If that’s the case, the women and children may benefit from staying at the Tulalip Safe House which houses between seventeen to twenty people at a time. The Safe House, as well as the Legacy of Healing, are safety zones, meaning that anyone whose been charged with domestic violence or sexual assault cannot enter the boundaries of that area. While at the Safe House, the survivors work with Safe House Coordinator Elizabeth Plowman, to work through their traumatic experience and prepare for the next chapter in their life.

“When you’re leaving a DV relationship you’re not leaving with access to the bank account or a car,” says Leora. “A lot of the women who come in don’t have prior job experience, they’ve been the stay at home mom. They work with Elizabeth and are able to get on TANF. Even clients who are no longer in the Safe House, still have access to that case management and advocacy from Elizabeth.”

A number of departments showed up in support of Legacy’s open house, including the Tulalip Bay Fire Department, Tulalip Community Health Department, Karen I. Fryberg Health Clinic and the Tulalip Police Department. 

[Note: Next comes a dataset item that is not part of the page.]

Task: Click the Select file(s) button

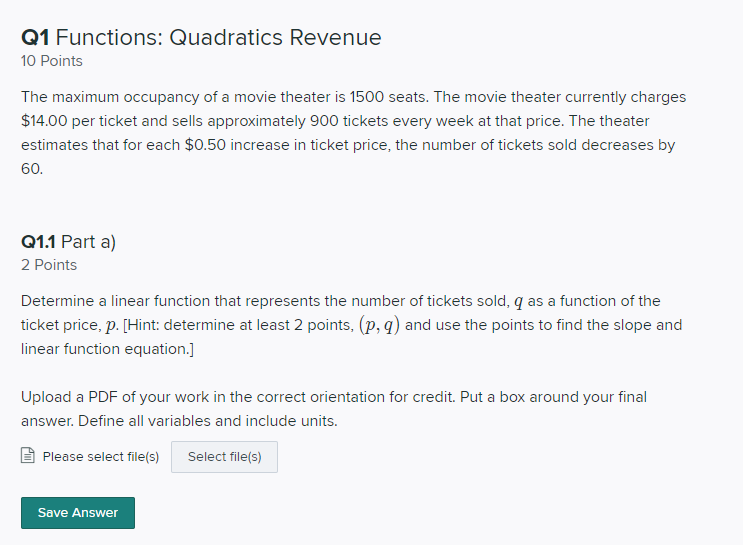Action: click(x=224, y=457)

“I stopped by to see the resources they have,” states TPD Officer, Haison Doung. “The more resources we have, we can use while on duty and this is another great addition. The Legacy of Healing, the Safe House and the Child Advocacy Center do so much good for the community. To be able to show support is important because they give the victims all of these resources and that is important for healing.”

The Legacy of Healing has played an active role in this year’s Tulalip Unity Month and hosted a presentation, informing the youth about domestic violence. The department will continue making appearances throughout the community for the remainder of the month, helping spread awareness and education about domestic violence, stalking, sexual assault and trafficking.

“I hope that people take away that we’re friendly because domestic violence and sexual assault is not something that people want to openly talk about,” says Tiffany. “I hope that they can come in and feel comfortable and see that we’re not scary or judgmental, we’re just women who want to hold their hand and walk with them through this journey. Because most of us on our staff have been in a domestic violence relationship or are also survivors of sexual assault, we get it and we just want to be there for them.”